Usage: SQLLDR keyword=value [,keyword=value,…]
Valid Keywords:
userid — ORACLE username/password
control — control file name
log — log file name
bad — bad file name
data — data file name
discard — discard file name
discardmax — number of discards to allow (Default all)
skip — number of logical records to skip (Default 0)
load — number of logical records to load (Default all)
errors — number of errors to allow (Default 50)
rows — number of rows in conventional path bind array or between direct path data saves
(Default: Conventional path 64, Direct path all)
bindsize — size of conventional path bind array in bytes (Default 256000)
silent — suppress messages during run (header,feedback,errors,discards,partitions)
direct — use direct path (Default FALSE)
parfile — parameter file: name of file that contains parameter specifications
parallel — do parallel load (Default FALSE)
file — file to allocate extents from
skip_unusable_indexes — disallow/allow unusable indexes or index partitions (Default FALSE)
skip_index_maintenance — do not maintain indexes, mark affected indexes as unusable (Default FALSE)
commit_discontinued — commit loaded rows when load is discontinued (Default FALSE)

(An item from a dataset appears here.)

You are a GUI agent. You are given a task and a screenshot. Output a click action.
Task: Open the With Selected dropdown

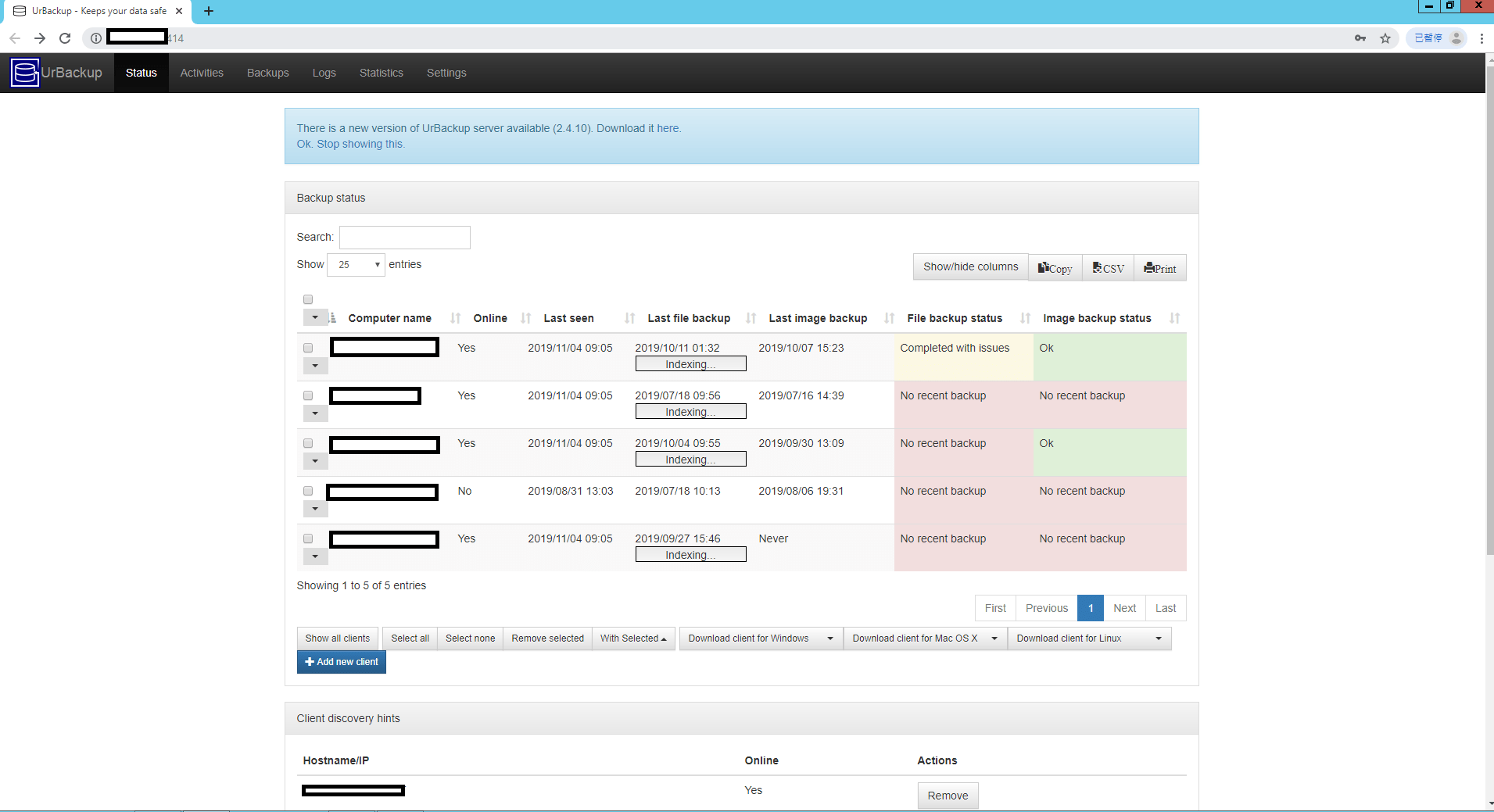pos(632,638)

readsize — size of read buffer (Default 1048576)
external_table — use external table for load; NOT_USED, GENERATE_ONLY, EXECUTE (Default NOT_USED)

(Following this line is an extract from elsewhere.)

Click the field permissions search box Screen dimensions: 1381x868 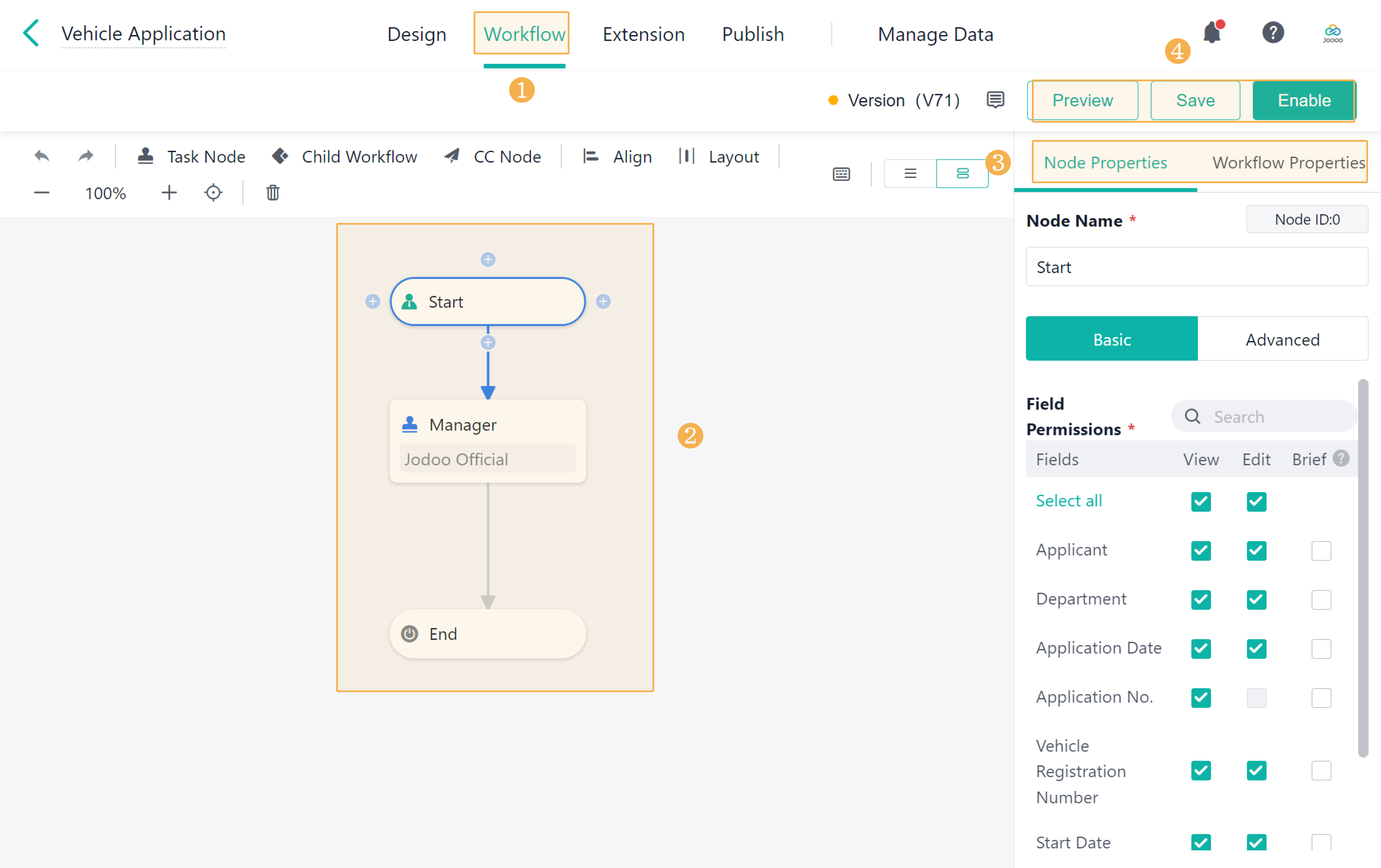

columnarrayrows — number of rows for direct path column array (Default 5000)
streamsize — size of direct path stream buffer in bytes (Default 256000)
multithreading — use multithreading in direct path
resumable — enable or disable resumable for current session (Default FALSE)
resumable_name — text string to help identify resumable statement
resumable_timeout — wait time (in seconds) for RESUMABLE (Default 7200)
date_cache — size (in entries) of date conversion cache (Default 1000)
PLEASE NOTE: Command-line parameters may be specified either by
position or by keywords. An example of the former case is ‘sqlldr
scott/tiger foo’; an example of the latter is ‘sqlldr control=foo
userid=scott/tiger’. One may specify parameters by position before
but not after parameters specified by keywords. For example,
‘sqlldr scott/tiger control=foo logfile=log’ is allowed, but
‘sqlldr scott/tiger control=foo log’ is not, even though the
position of the parameter ‘log’ is correct.